While the history of race and racism in America is certainly an important subject, given the enormous variety of books written about different topics in America one might expect a slightly broader subject matter of books would win the award.

Political radicalism has infected every facet of the National Book Award — for example, last year’s winner in poetry, who wrote about “my hometown of Chicago and how it destroys itself . . . privatizes or shutters its public schools, and militarizes its police that have murdered and tortured with degrees of impunity since the 1970s.”

Of the five judges in nonfiction this year, four are leftists or political radicals and the remaining one is almost certainly a liberal:

Jeff Chang, executive director for the Institute for Diversity in the Arts at Stanford, is an expert on hip-hop culture, a major supporter of the Black Lives Matter movement, a community laborer, and a student organizer: Sample retweet: “Since Trump cannot get a single policy win, his strategy is to create a culture war, rooted in racism, homophobia, Islamophobia and sexism.”

Ruth Franklin is a former senior editor of the liberal New Republic, whose Twitter feed is filled with the following gems: “No abortion.

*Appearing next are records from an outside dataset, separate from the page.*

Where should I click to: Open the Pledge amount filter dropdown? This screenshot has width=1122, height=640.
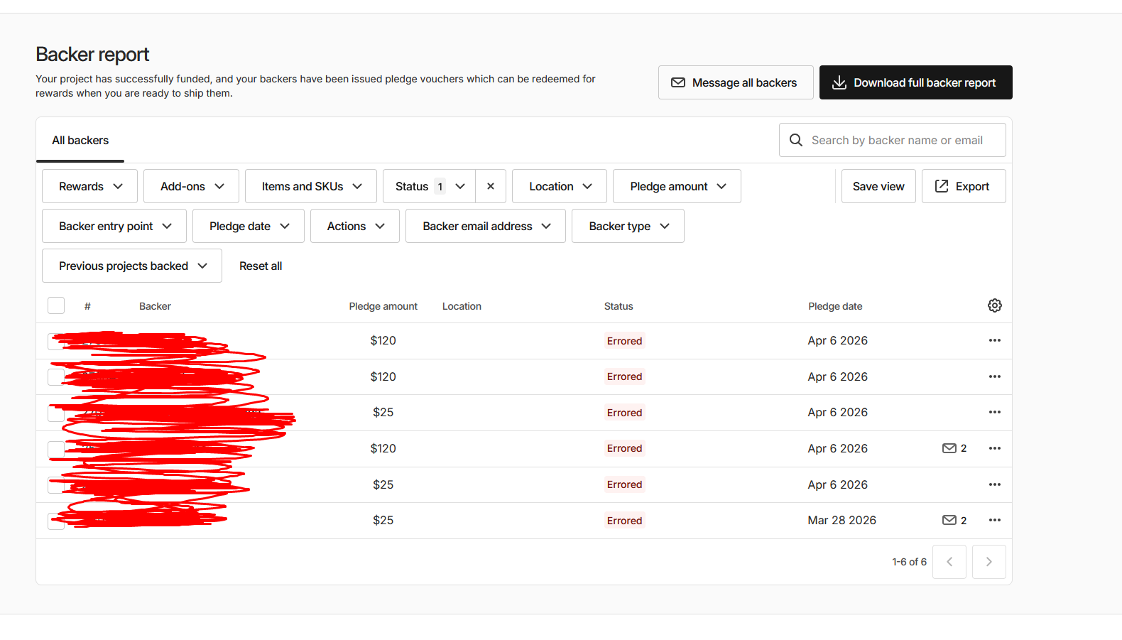tap(677, 186)
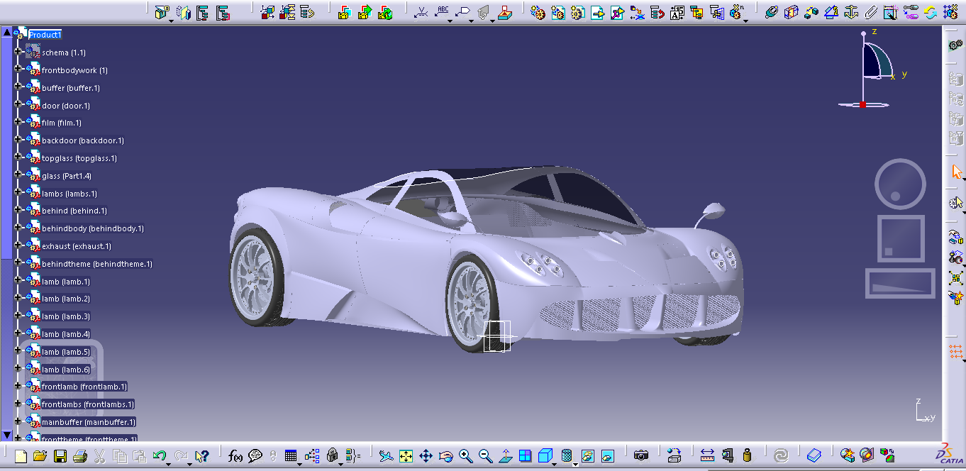Save the document with the diskette icon
Screen dimensions: 966x471
(60, 455)
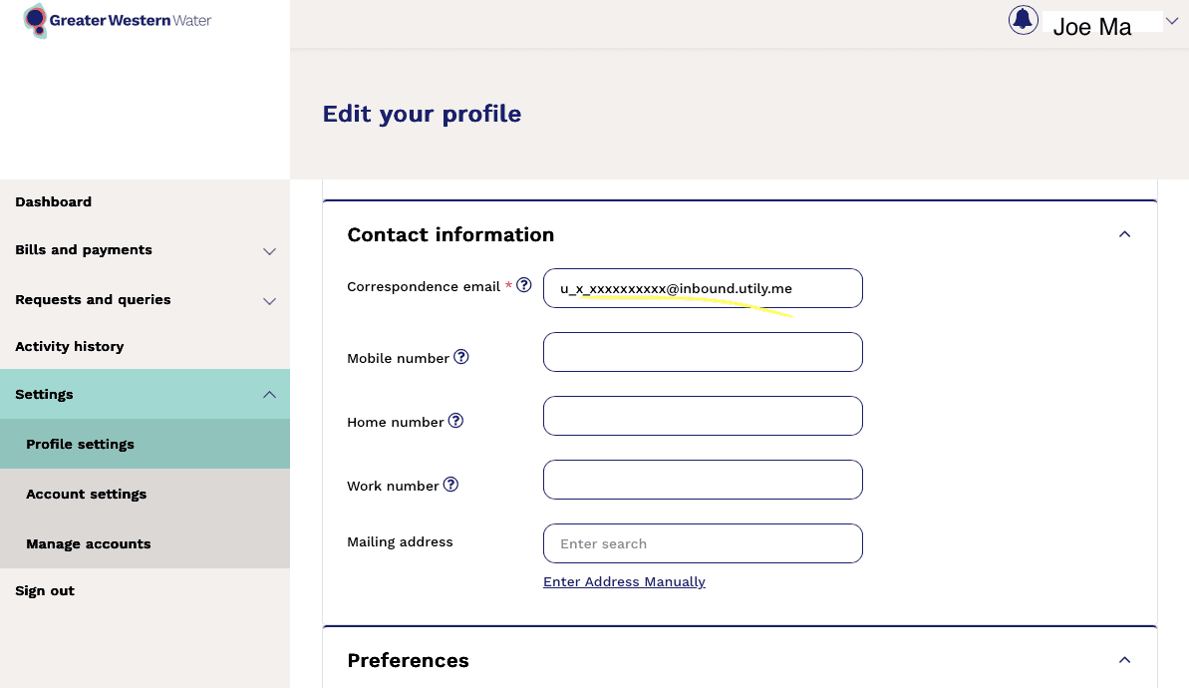This screenshot has width=1189, height=688.
Task: Click help icon next to Home number
Action: coord(455,421)
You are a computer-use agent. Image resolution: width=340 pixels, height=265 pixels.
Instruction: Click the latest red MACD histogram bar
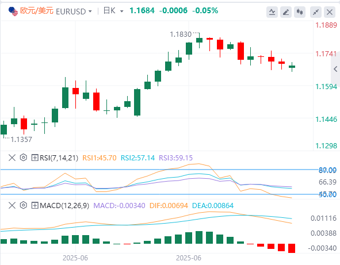292,248
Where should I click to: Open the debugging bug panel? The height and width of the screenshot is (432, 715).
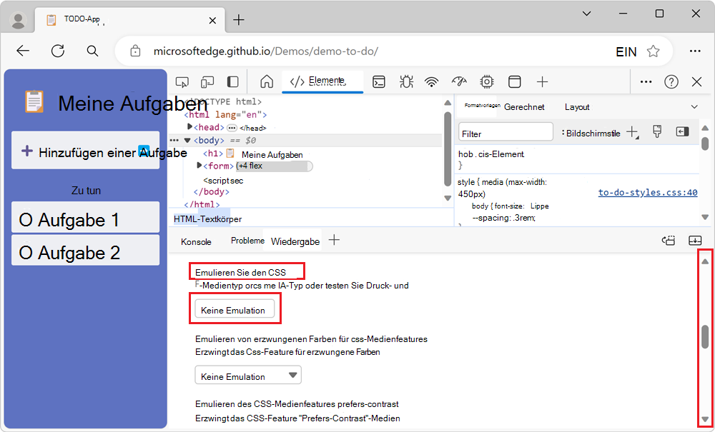(x=406, y=81)
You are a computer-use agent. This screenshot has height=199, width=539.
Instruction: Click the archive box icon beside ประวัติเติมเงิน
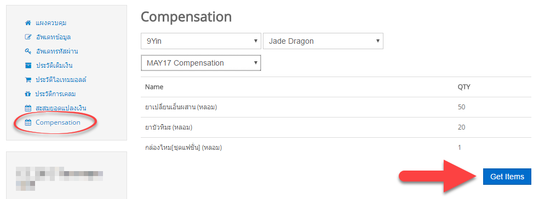click(28, 66)
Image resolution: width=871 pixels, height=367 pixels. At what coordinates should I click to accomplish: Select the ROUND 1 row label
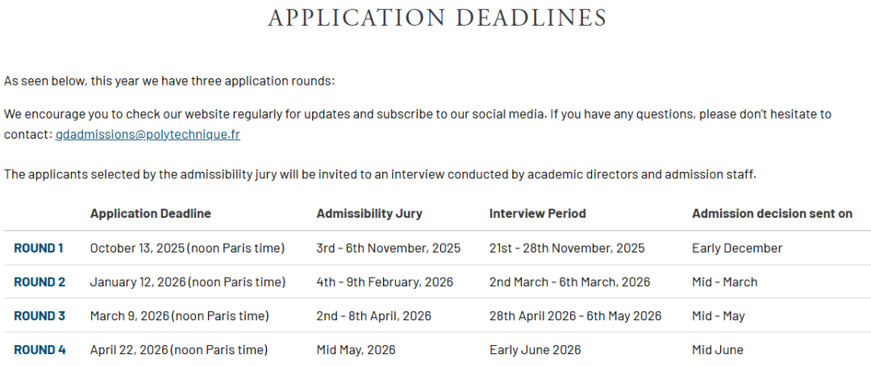tap(39, 248)
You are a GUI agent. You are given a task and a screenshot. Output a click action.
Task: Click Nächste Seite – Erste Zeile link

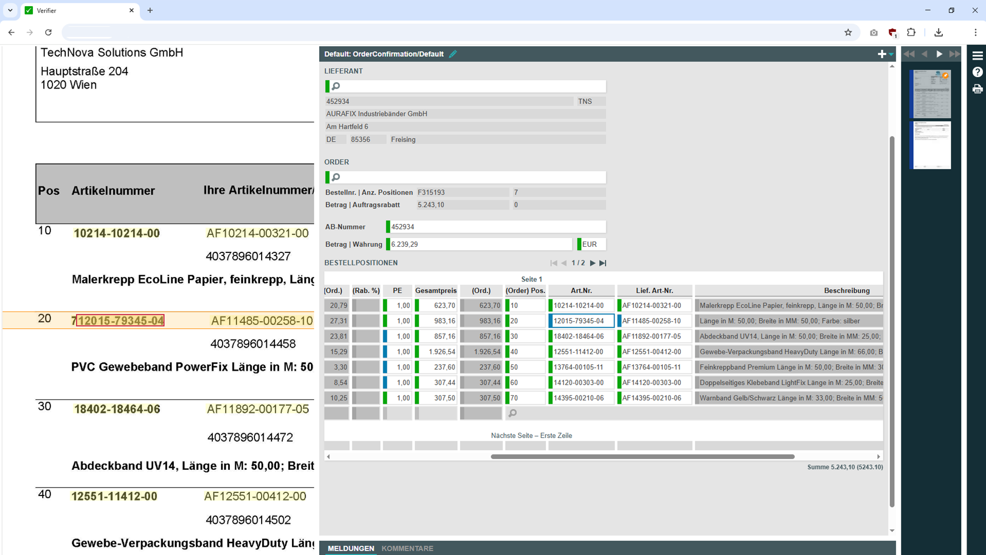click(x=531, y=435)
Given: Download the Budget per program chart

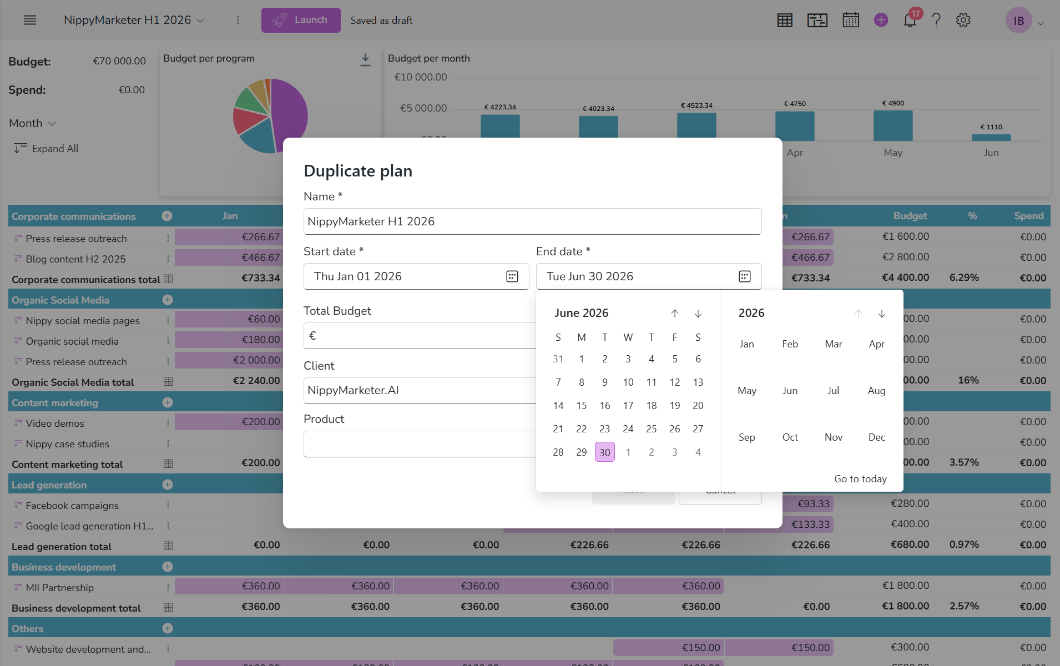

No birth control. No maternity leave. No health care for your kids. No care for you. This is what a war on women looks like” and “Can we deport him and keep the dreamers.”

Paula Giddings, a professor of Africana studies at Smith College, is at least a social scientist and historian — one whose work focuses on race. She was most recently seen introducing radical Palestinian Activist BLM supporters and women’s march co-chair Linda Sarsour for her speech on “Intersectionality in the Streets: Resistance in a Time of Trump.”

Finally, Valeria Luselli is a Mexican-born New York resident and advocate for illegal immigrants (the subject of her most recent book) who indicated that she would not want to stay in America if Trump were president while adding: “It’s also a writer’s duty to produce a discourse . . . that faces hate.” She states her current goal is to eradicate “illegal” from Americans’ conversation.

Steven Bercu, former head of the American Booksellers Association, is the closest thing to a political moderate — and he is a former “public interest lawyer” most famous for popularizing the phrase “Keep Austin Weird.”

With judges like this — rushing through more than 100 books each, almost completely unqualified to judge the worth of a book like Democracy in Chains — one that focuses on a figure best known for his political theory, libertarian politics, and economics research — it’s no wonder that such a disastrous book could have been shortlisted for such an honor. Democracy in Chains, plays to all of the uninformed left-wing bigotries of those who sit atop the commanding heights of our current politically correct and intolerant culture. Whether or not it “wins” tonight, the American reading public has already lost.